この夏、adidas Originalsは、「Original Is Never Finished」のキャンペーンで、レオナルド・ダ・ヴィンチのウィトルウィウス的人体図に新たな解釈を加えた。ケンダル・ジェンナー(Kendall Jenner)は結ばれたロープをまとい、印象的なポーズをとる。その彼女の周りに空から熊手が降ってきて突き刺さる。ジェームズ・ハーデン(James Harden)はバスケット ショーツ1枚で氷風呂に浸かり、逆さまになった ヤング・サグ(Young Thug)はビニールのゴミ袋で作った着物に身を包む。

画像のアイテム:ジャケット(Eckhaus Latta) 冒頭の画像 モデル着用アイテム:コート(Marques Almeida)

円と正方形の両方の中に配置され、大の字になった完璧なプロポーションをもつ男性。ダ・ヴィンチがこの象徴的な人体をドローイングした際、流行を先読みしていたのだろうか。15世紀初頭に描かれたこのデッサンは、環境という型に身を合わせることができるという、人間の得体の知れない能力を象徴している。専制政治とフェイクニュースの時代において、これは何を意味するのか。自然の「完全な調和」を示す例として正確に左右対象に描かれたダ・ヴィンチの男性は、全裸でそこに立っている。だが、取り囲む世界と折り合いがつかなくなると、私たちは歪み始める。そこで、衣服を通して身体を意味づけることで、私たちは反撃をする。

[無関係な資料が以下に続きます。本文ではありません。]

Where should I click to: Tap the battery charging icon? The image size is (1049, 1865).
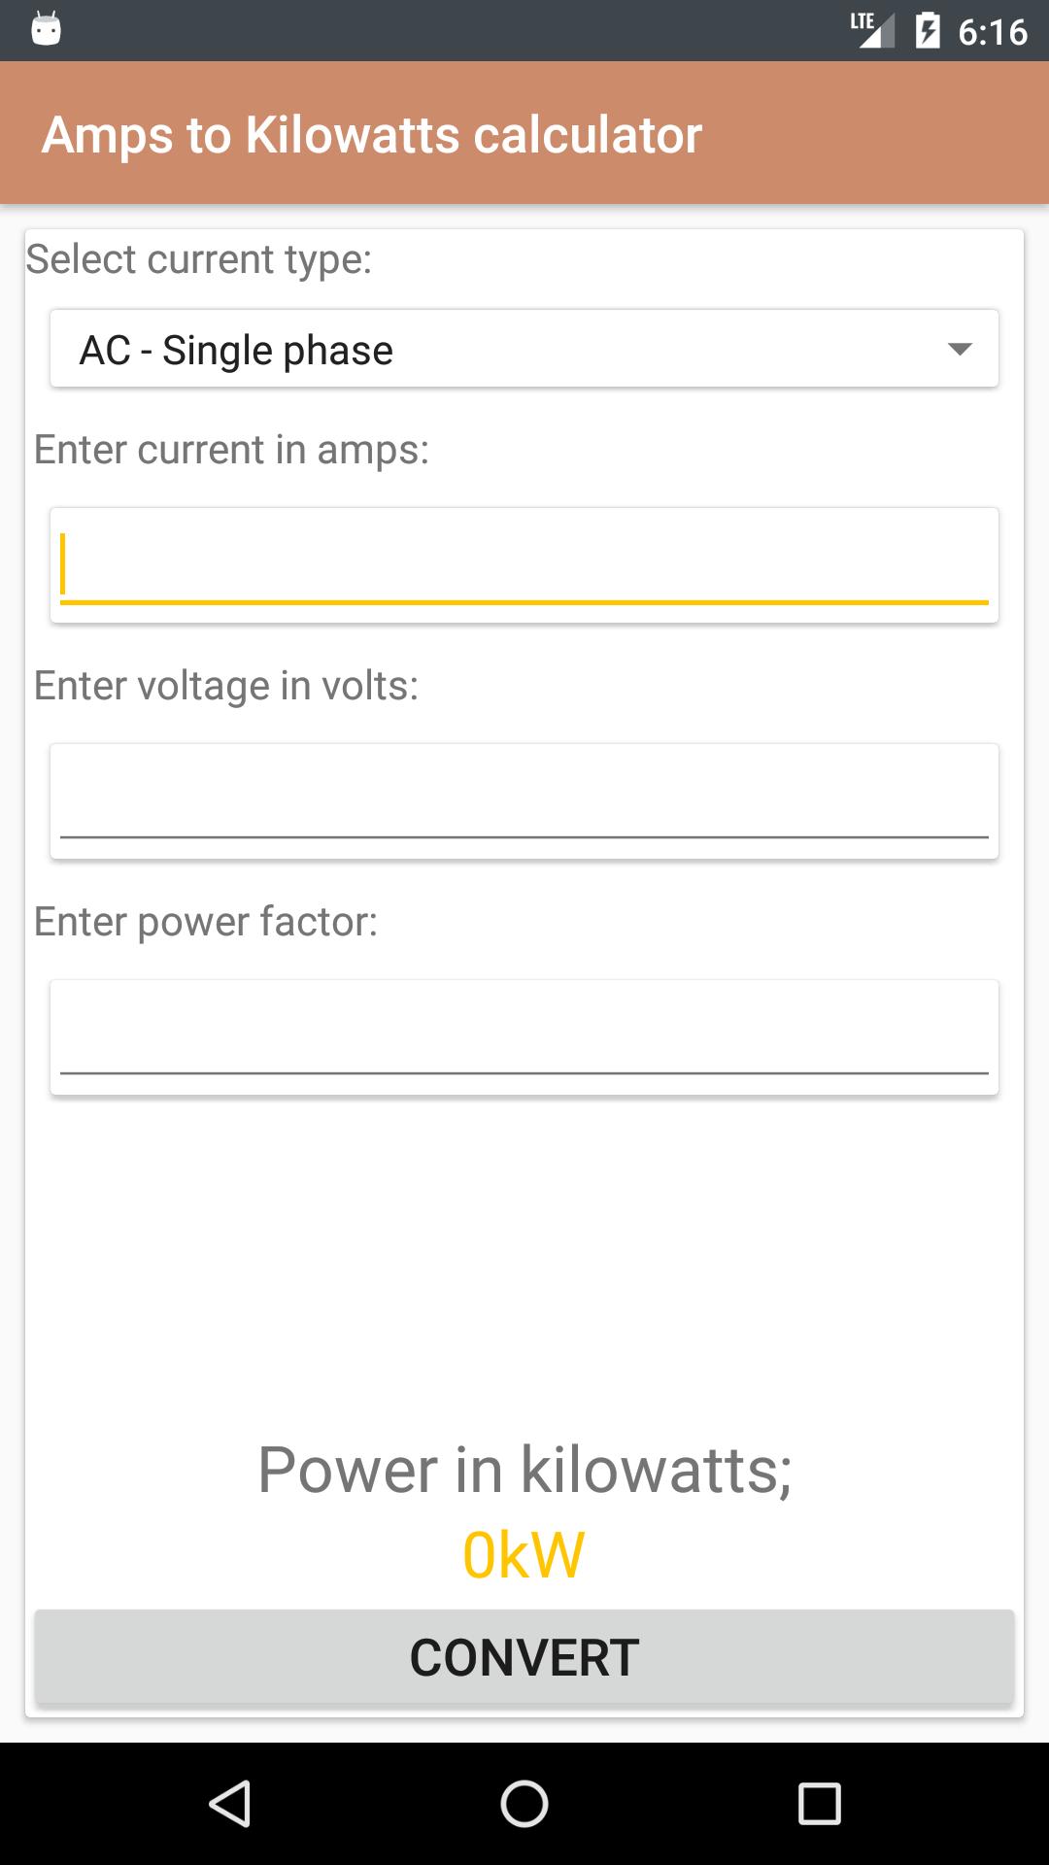928,30
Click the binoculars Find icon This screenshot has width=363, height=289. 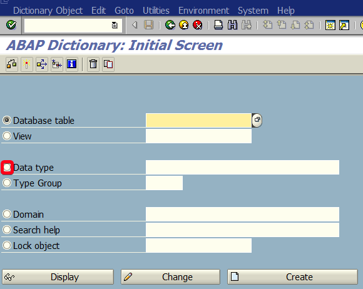pyautogui.click(x=232, y=25)
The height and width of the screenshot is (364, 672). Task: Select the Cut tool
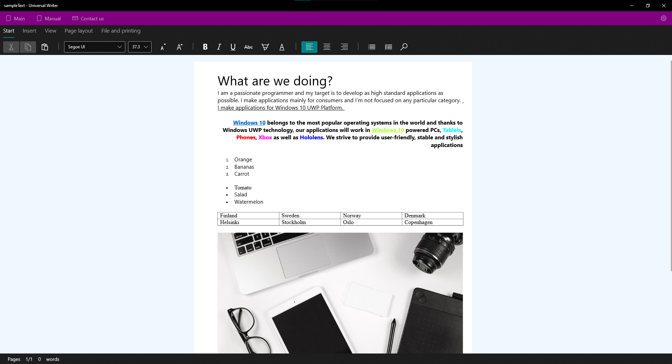pyautogui.click(x=11, y=47)
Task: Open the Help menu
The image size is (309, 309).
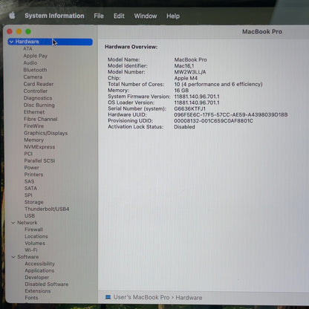Action: [x=173, y=16]
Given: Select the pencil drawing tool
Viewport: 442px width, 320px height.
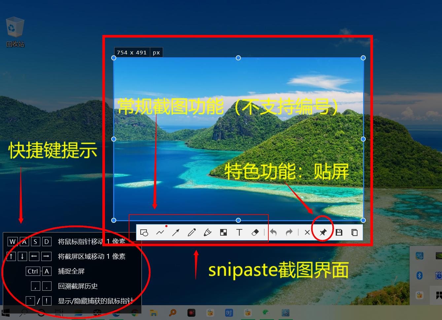Looking at the screenshot, I should tap(191, 233).
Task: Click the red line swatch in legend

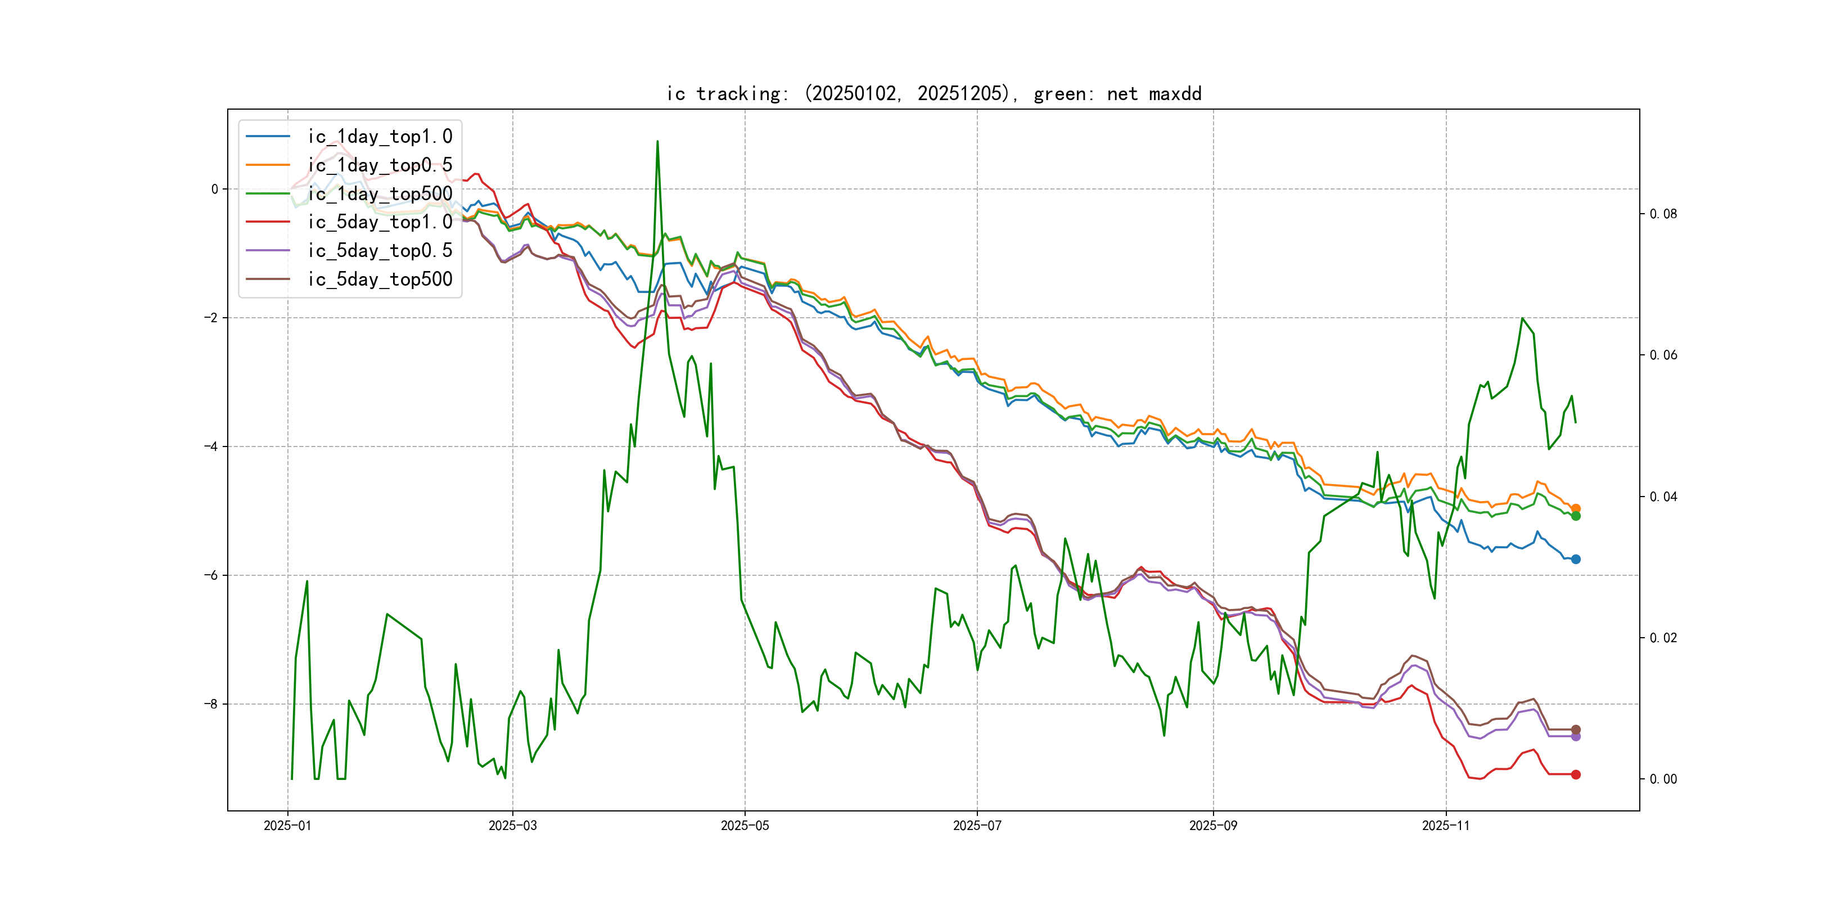Action: (267, 222)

それは、いわば社会の状況に対する不満を映し出して描くという手法だ。

Eucalyptus Bark Swirl、Nancy Locke

現在、未だかつてないほどに世界は歪んで感じられ、デザイナーたちはそれに呼応するようなデザインを生み出している。新たなトレンドという枠を超え、共通の対処メカニズムとして生まれたのが、このアシンメトリーなシルエットだ。袖のないシャツ、裾がギザギザになったスカート、ボタンが斜めについたセーター。これらは混沌に追いやられたライフスタイルの副産物なのだ。終末感が高まるにつれ、このような状況でも機能する新たな重心を作り出さざるをえない。意図的にバランスを崩した中に、美を見出す。アシンメトリーなデザインは、わずかに斜めになったヒールから、無節操に拡大した袖の先まで多種多様だ。

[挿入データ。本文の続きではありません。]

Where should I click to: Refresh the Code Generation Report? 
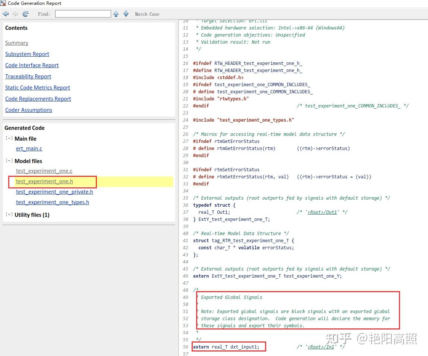[25, 14]
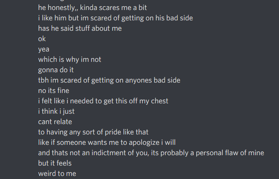Select the "no its fine" message

click(53, 91)
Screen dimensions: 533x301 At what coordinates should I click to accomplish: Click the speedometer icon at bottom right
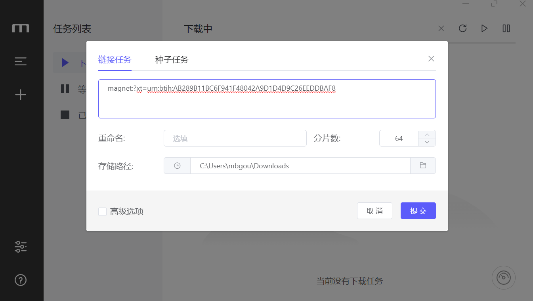click(503, 277)
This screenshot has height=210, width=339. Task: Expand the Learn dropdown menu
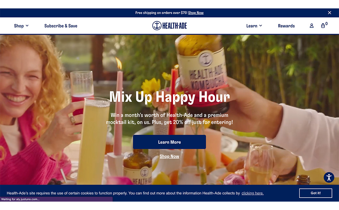(254, 26)
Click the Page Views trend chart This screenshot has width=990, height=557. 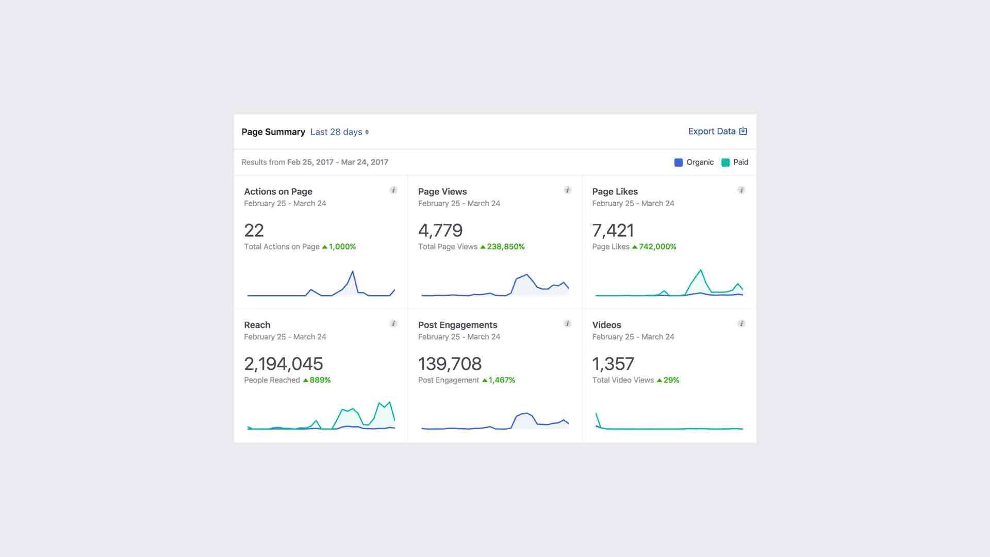(x=495, y=286)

花を用いた日本の伝統芸能である生け花は、アシンメトリーの実践例のひとつだ。生け花の伝統では、人間と自然の関係性を探求する際、自然の規則に従い、あえて不均衡な構図を構成する。そこには、文化とファッションに相当する二項対立の世界がある。生け花が思考と美の未知の領域を明らかにしようとするように、デザイナーは進化する人間のファンタジーを露わにしようとする。假屋崎省吾のオモチャのように自由な生け花の配置や、川久保玲の身体を改造したようなシルエットが良い例だ。目立たないところで花開いたこれらの新しいクラスターが、今日のInstagramのフィードの中心になったのも偶然ではない。「生け花とは、ただ花器に花を飾ることではない。愛と美しい形を作らねばという芸術家の必然が根本にある」と生け花の大家、勅使河原蒼風は言う。同様に、2017年においては、衣服を身につけることは、単に身体を布で飾ることではない。そこにあるのは、時代の危機に対する反撃の必然性だ。

また、近代建築のレンズを通してアシンメントリーのシルエットを検証することも可能だ。衣服と同様に、建築もまた、大前提である住居の提供という目的を超越する。快適な空間に身を置きたいと思うのと同じように、服の着方によって開放感を感じたいという欲求があるのだ。「抽象芸術家」または「曲線の女王」としても知られるザハ・ハディド(Zaha Hadid)の後年の作品において、その建築構造を発展させ、重力に逆らうような異世界の形状を作り出した。彼女はかつて「素材やバランスで大胆に実験する人たちの作品を常に高く評価してきた」と発言していた。初の女性かつムスリムとしてプリツカー賞の受賞者である彼女は、建築を通じて想像力と感情のパワーを過激に表現した。恐怖が植え付けられ基本的な権利が奪われるような時代に、ハディドの建築物は前例を残した。脱構築したパターンやかがり縫いされたアップリケでもいい。重要なのは、どんな方法であれ可能な限り抵抗を形にすることだ。

ウィーン経済大学 図書館と学習センター、Zaha Hadid Architects

斜めになったブレザー、片方で結んだブラウス、両脚が異なる色のトラウザーズ。2017年秋冬のショーでは、Marques Almeidaのモデルは、イメージにぴったりのニーナ・シモン(Nina Simone)のサウンド トラックに合わせてランウェイから降りてきた。コレクションのほぼ全てがアシンメトリーなアイテムで構成されており、観客は嫌が応でも二度見させられるのだった。一瞬ではあるが、一見しただけでは違和感を感じるために、イメージする完璧な理想について再考を迫られる。昨今これほどまでにアシメントリーに心を動かされる理由は、おそらくここにある。私たちが住む世界に表面的な定点は存在しない。だが、視点を変えて注意をしてみると、この世界での生き方に対する理解の幅も広がっていく。